Asian Review of Financial Research Vol.39 No.1 pp.1-32
https://www.doi.org/10.37197/ARFR.2026.39.1.1
Dynamic Regime-Based Rebalancing Strategies : Empirical Evidence from Korean Investors
Key Words : Regime-based Rebalancing,Hidden Markov Models,Portfolio Management,Dynamic Asset Allocation,Institutional Investors
Abstract
This study examines the performance of regime-based portfolio rebalancing strategies that utilize hidden Markov models (HMMs) to dynamically adjust asset allocations in response to volatility regime shifts. Based on a globally diversified portfolio reflecting the investment context of institutional investors with significant cross-border exposure, the analysis yields three key findings. First, regime-based strategies consistently outperform static strategic asset allocation (SAA) and buy-and-hold approaches in terms of risk-adjusted returns, while effectively reducing downside risk measures such as conditional value-at-risk (CVaR), maximum drawdown (MDD), and volatility.
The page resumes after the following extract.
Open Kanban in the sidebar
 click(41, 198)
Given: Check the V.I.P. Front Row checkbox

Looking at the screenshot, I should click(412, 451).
Second, the benefits of regime-based strategies are more pronounced at higher adjustment intensities, confirming their adaptability under shifting market conditions. Third, the performance advantages of regime-based strategies persist even after incorporating transaction costs. By integrating regime-based signals into the rebalancing process, this study provides empirical implications for institutional investors managing globally diversified portfolios in volatility-sensitive environments.